Tsvangirai died of complications from cancer at a hospital in Johannesburg, South Africa, surrounded by family, his wife Elizabeth Tsvangirai confirmed.
"We are all heartbroken. It is terrible, The legacy of Tsvangirai is that he was one of the greatest opposition leaders of the post colonial period, and he defeated one of the major liberation movements of the region, and he was denied that victory," Zimbabwe's veteran analyst and academic, Brian Raftopoulos said. "He was beaten, tortured, imprisoned, exiled and yet he still retained a real basic humanity and a wonderful sense of humour. Tsvangirai was a really warm human being."
Tsvangirai was born March 10, 1952, in the Gutu area of Southern Rhodesia and joined Mugabe's Zanu-PF Party when Zimbabwe gained independence in 1980, after serving as an executive of the National Mine Workers Union.
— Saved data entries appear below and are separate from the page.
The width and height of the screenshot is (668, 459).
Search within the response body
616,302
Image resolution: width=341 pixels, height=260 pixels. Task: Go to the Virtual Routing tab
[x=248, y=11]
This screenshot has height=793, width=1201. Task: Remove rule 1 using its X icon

He later rose to become head of the Zimbabwe Congress of Trade Unions and as congress severed ties with Zanu-PF, Tsvangirai led a series of strikes in late 1997 and early 1998.
In 1999 Tsvangirai founded the Movement for Democratic Change which became a political force in the 2000 election, challenging Zanu-PF's 62 constituency-based seats by winning 57.
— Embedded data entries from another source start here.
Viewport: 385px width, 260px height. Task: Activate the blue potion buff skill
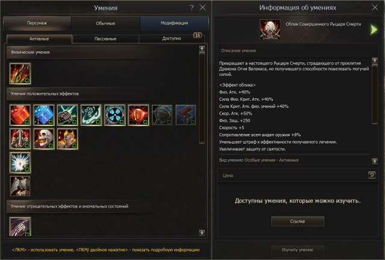click(x=44, y=115)
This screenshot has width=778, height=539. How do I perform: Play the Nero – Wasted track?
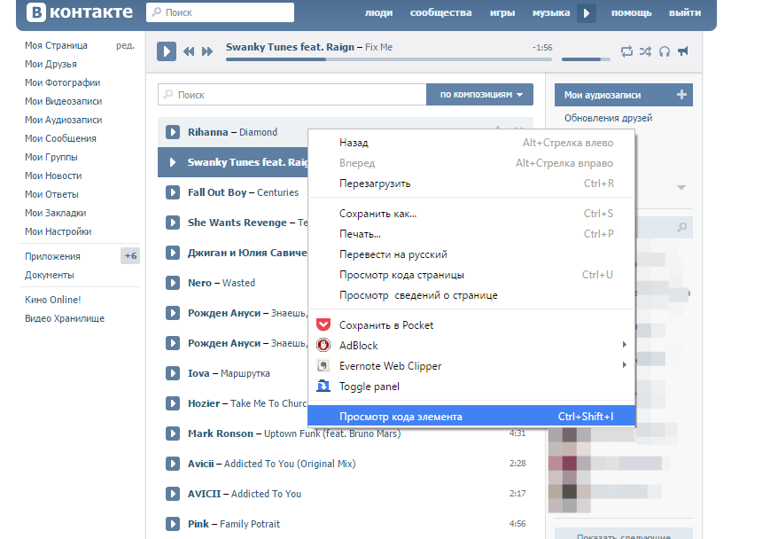tap(172, 283)
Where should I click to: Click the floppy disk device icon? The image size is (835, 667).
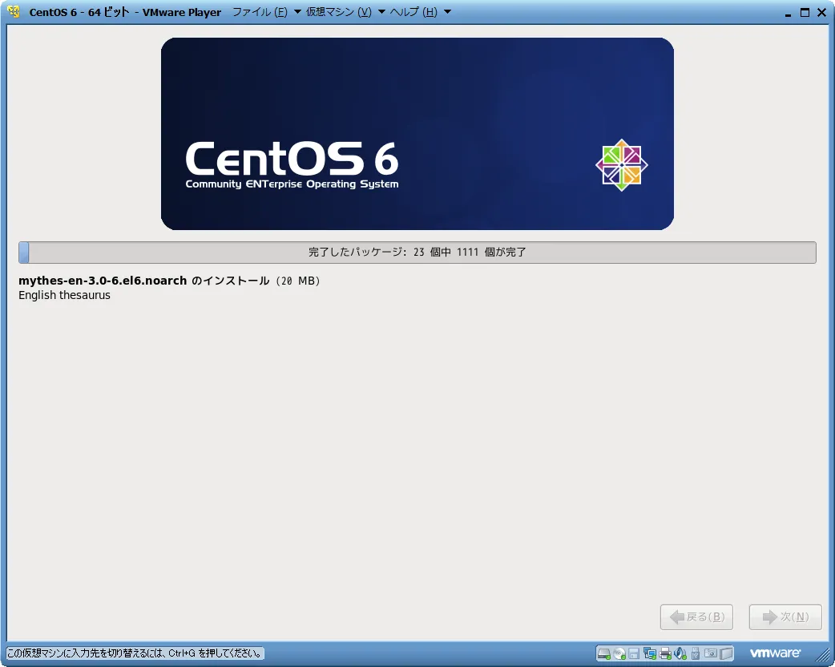coord(634,653)
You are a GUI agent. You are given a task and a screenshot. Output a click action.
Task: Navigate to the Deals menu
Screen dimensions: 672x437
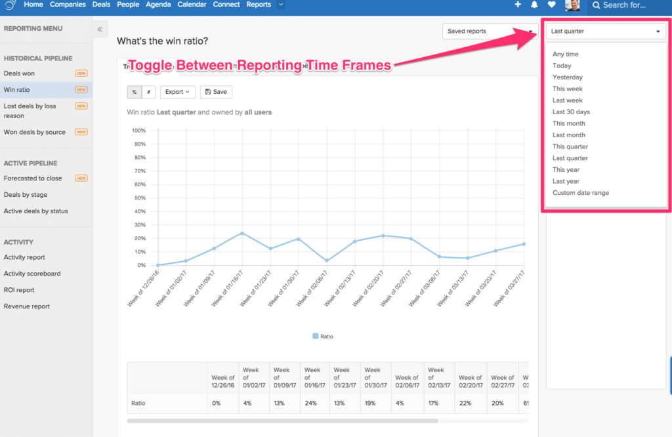pyautogui.click(x=101, y=5)
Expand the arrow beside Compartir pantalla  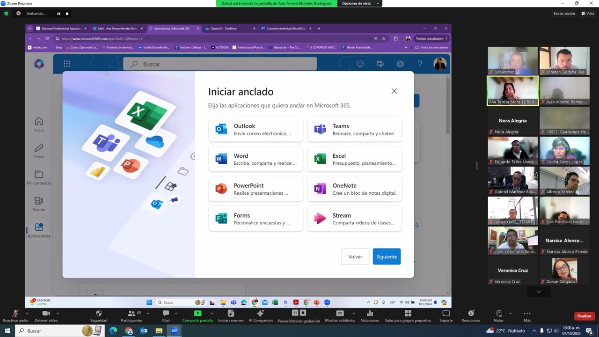click(x=212, y=313)
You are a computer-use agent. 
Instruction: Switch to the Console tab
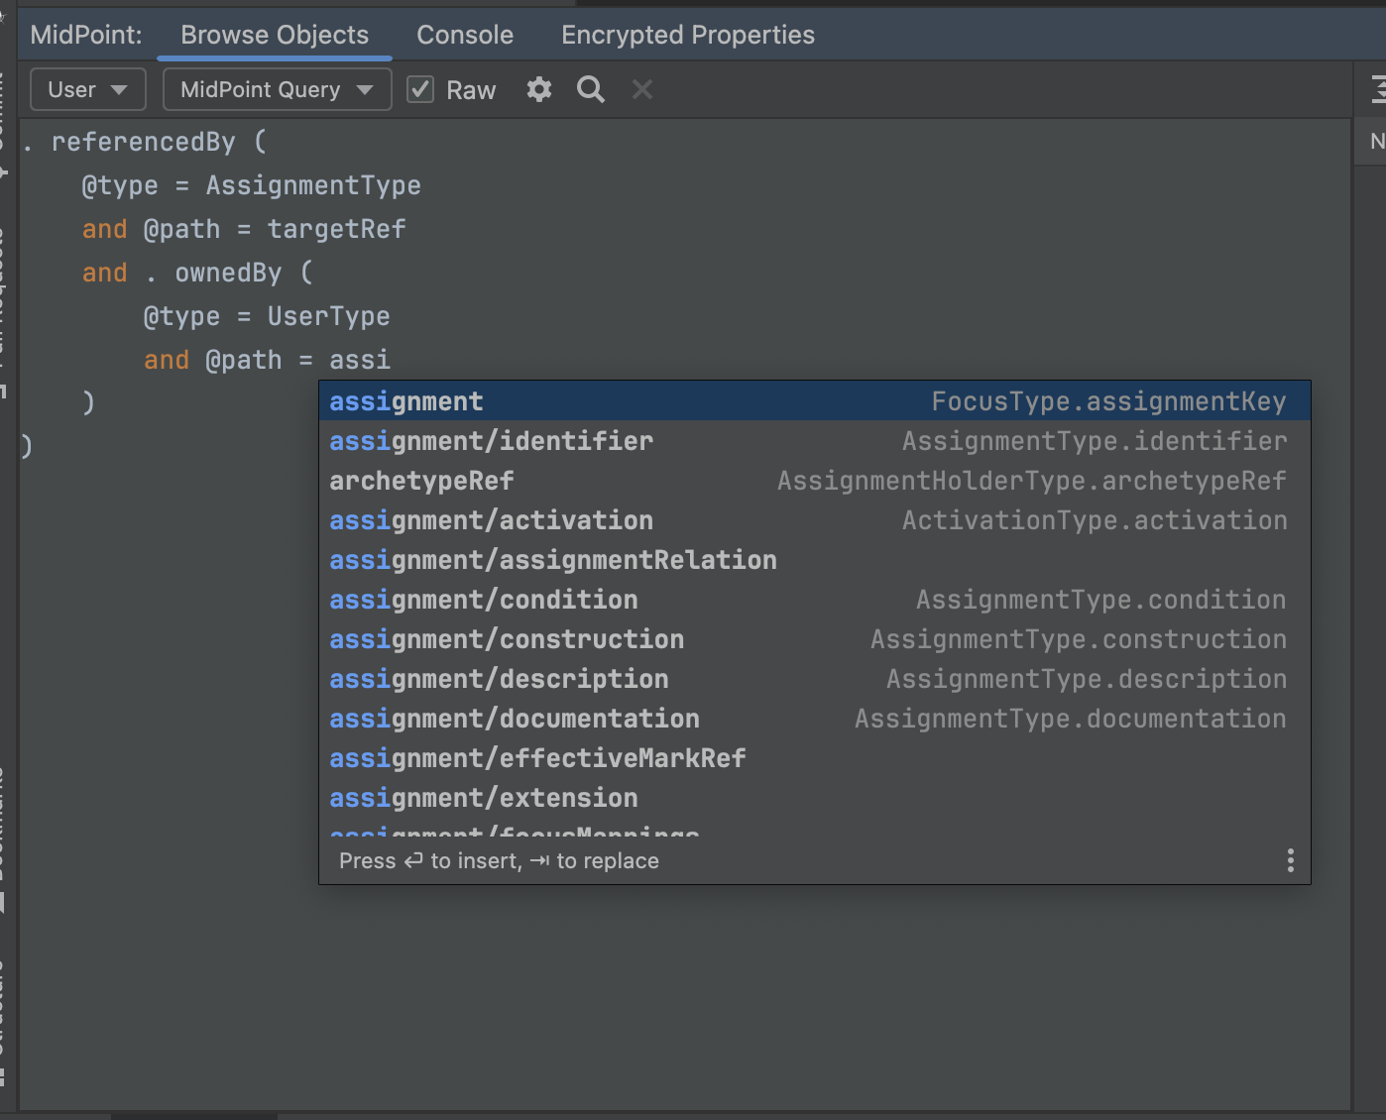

Tsvangirai was arrested shortly after the election as a threat to Mugabe's government. He also was arrested in 2003 for accusing Mugabe of using violence and intimidation to remain in power.
He sustained a fractured skull and internal bleeding after he was arrested in 2007 and taken to a special forces barracks where he was badly beaten.
After running in a tightly contested election against Mugabe in 2008, Tsvangirai pulled out of the second round voting, stating a free and fair vote was impossible as his supporters faced violence and imprisonment at the hands of Mugabe's security forces.
South Africa helped broker a power-sharing deal and Tsvangirai was sworn in as prime minister in February 2009.
Tsvangirai was criticized for dropping out of the election as Mugabe maintained control over the government and he ultimately resigned as prime minister after the MDC party faced defeat in the 2013 elections.
People in central Harare publicly wept at the news of Tsvangirai's death and Zimbabwe historian David Moore said he will be remembered for his bravery.
"Tsvangirai, changed the lives and expectations of ordinary people as Robert Mugabe made it clear, from independence, he was committed to a one-party state," Moore said. "No one in Zimbabwe's sad history did more to challenge the fearful state created by Mugabe, then Tsvangirai."